Brad Rubin

Michael Nagrant / 03.27.06

No gutbombs or paperweights allowed. You need fluffy matzo balls, the kind that suck up rich chicken broth. You also need freshly steamed moist corn beef, peppery handcut pastrami. Throw in a syrupy frothy egg cream, a couple of crusty charming countermen, deep vinyl booths, and a healthy dose of chrome, and you got yourself a old style delicatessen and late night diner.

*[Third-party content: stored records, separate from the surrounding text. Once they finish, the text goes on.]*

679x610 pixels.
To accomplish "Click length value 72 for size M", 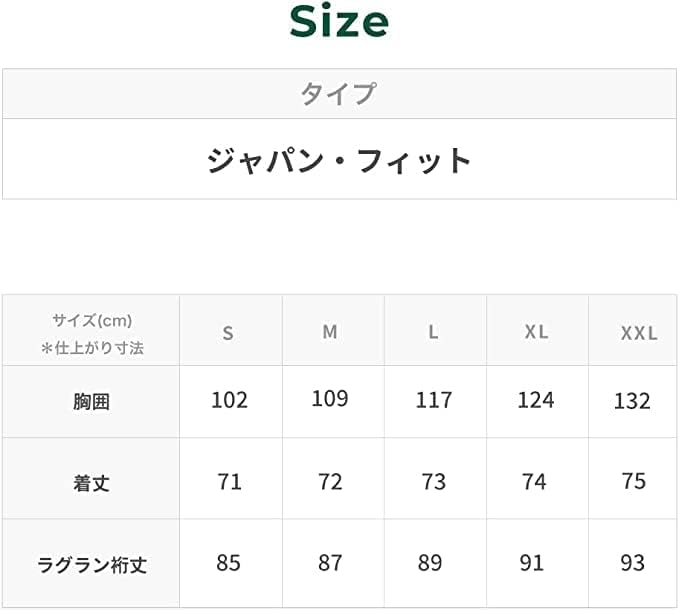I will (x=330, y=482).

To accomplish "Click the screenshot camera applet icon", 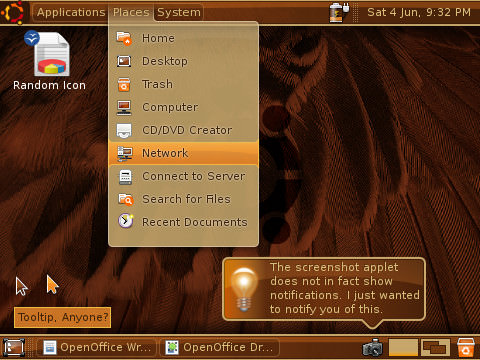I will [373, 347].
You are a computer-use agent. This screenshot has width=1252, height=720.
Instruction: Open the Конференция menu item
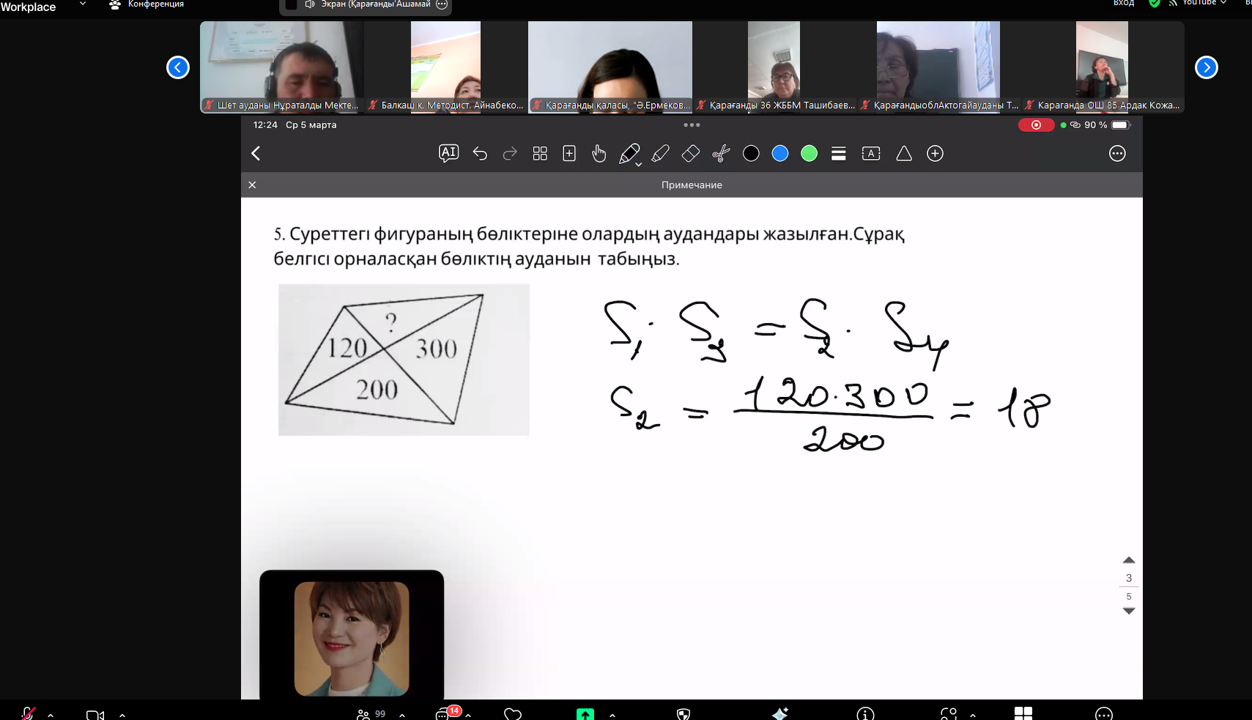(x=147, y=5)
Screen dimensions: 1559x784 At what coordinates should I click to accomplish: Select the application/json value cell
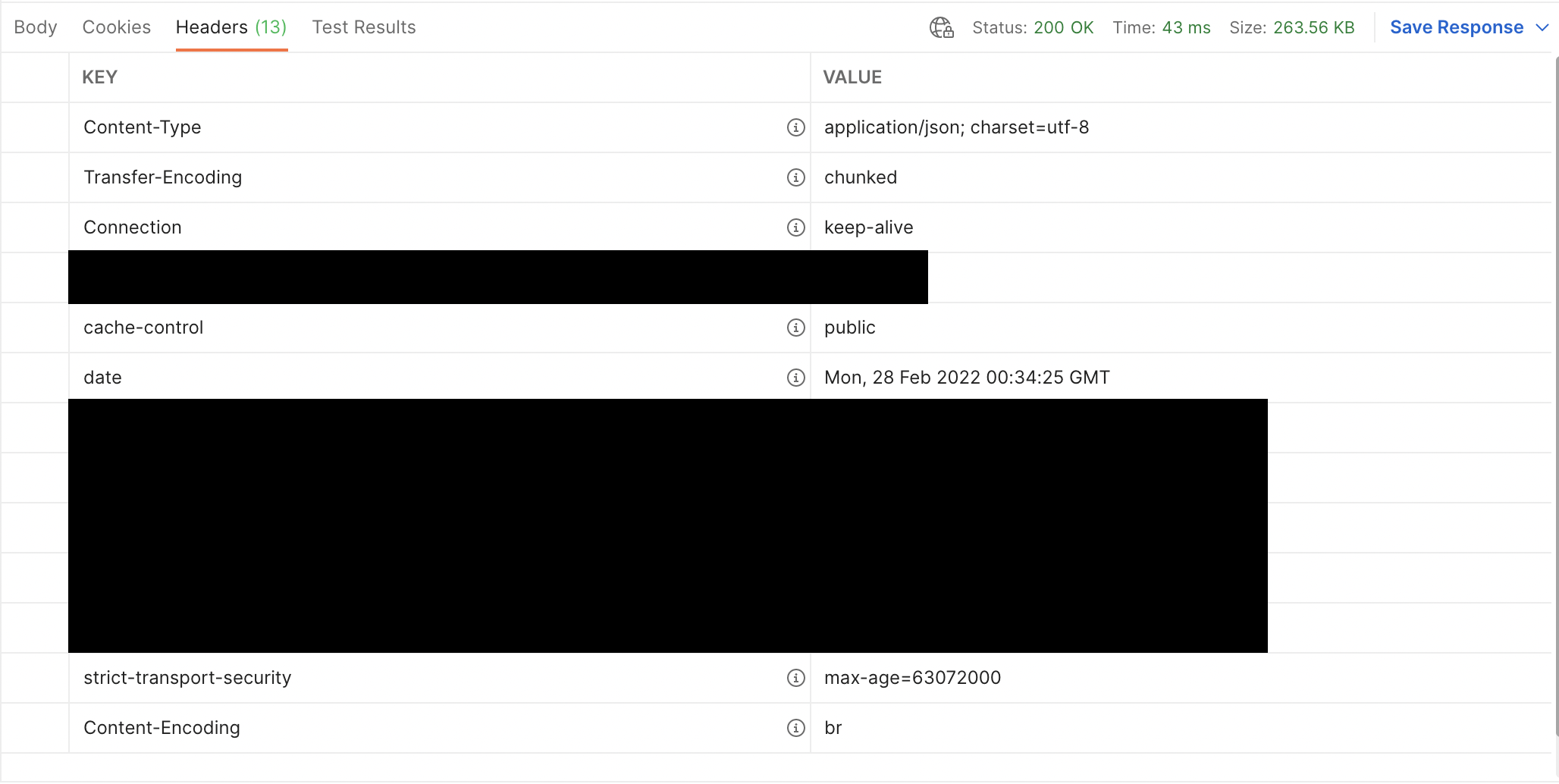click(x=957, y=127)

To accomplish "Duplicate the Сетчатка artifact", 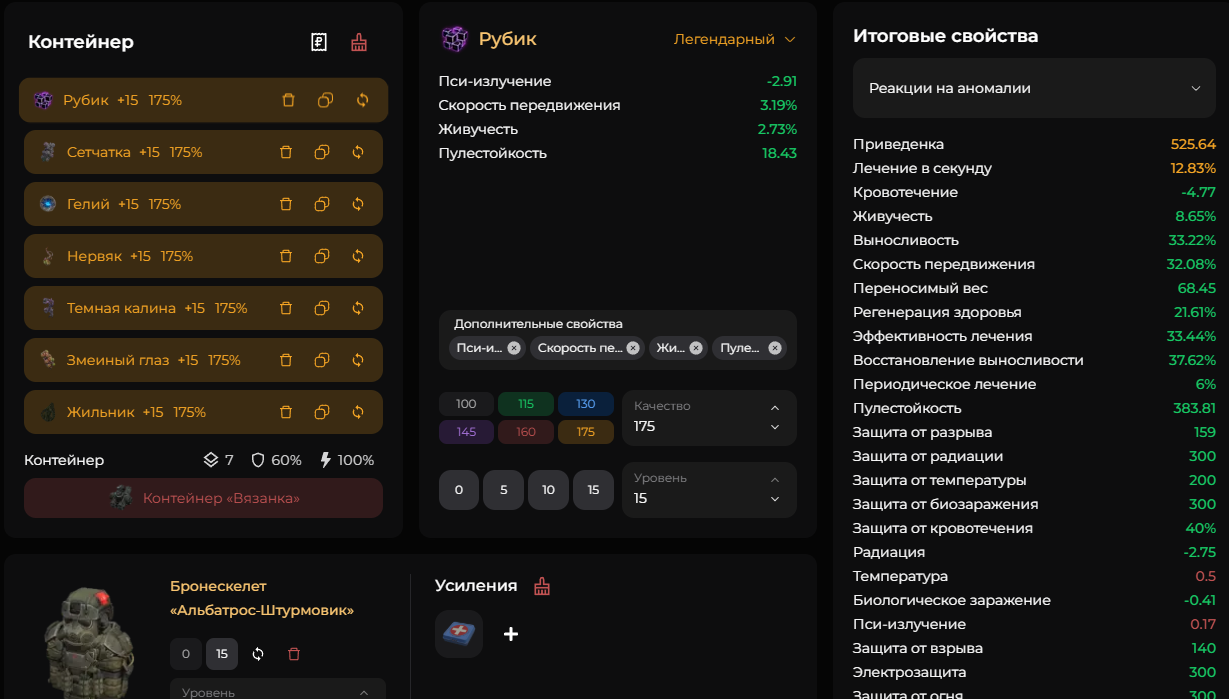I will 322,152.
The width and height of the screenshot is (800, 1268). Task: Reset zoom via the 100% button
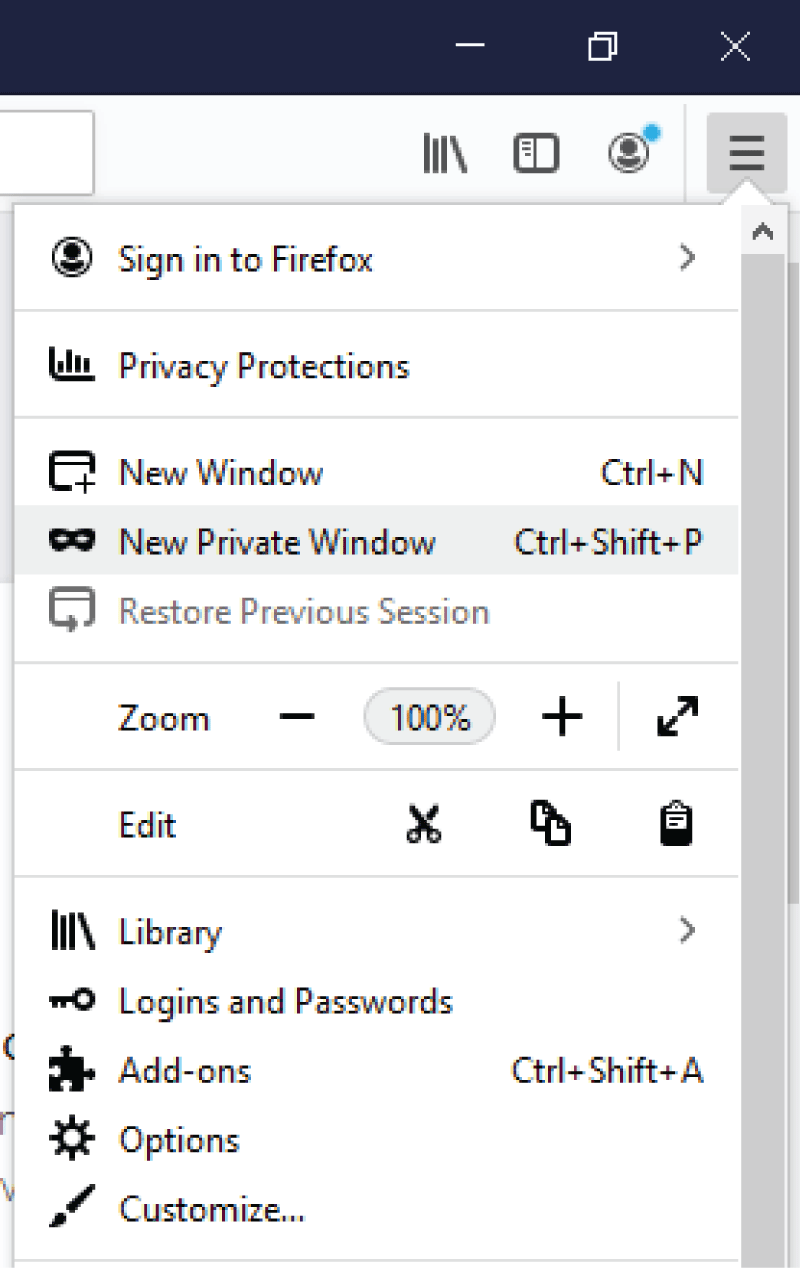coord(430,716)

A student of the legends like Katz’s, Langers, and the Rascal House, Bradley Rubin, the owner and visionary behind Chicago’s soon to open Eleven City Diner (March 30, 2005, 1112 S. Wabash ) knows this. It’s why the only sleep he gets nowadays is a few winks curled up on the diner’s leather banquettes shrouded by a thin blanket and guarded by carved art deco wood patterns.

Rubin’s devoted his days (and his nights) to the details, whether it’s installing an old Bastian Blessing soda fountain or pinching the kreplach right. Rubin is a firebrand, slinging stories like a good counterman slings corn beef, and he’s devoted to keeping alive the community and spirit of the old coffee shops, late night diners, and jewish delicatessans with Eleven City Diner.

In this week’s podcast, we talk to Rubin about the old deli legends, whether you need Brooklyn water to make a good bagel, the elements of a great deli/diner, and the perils of entrepreneurship.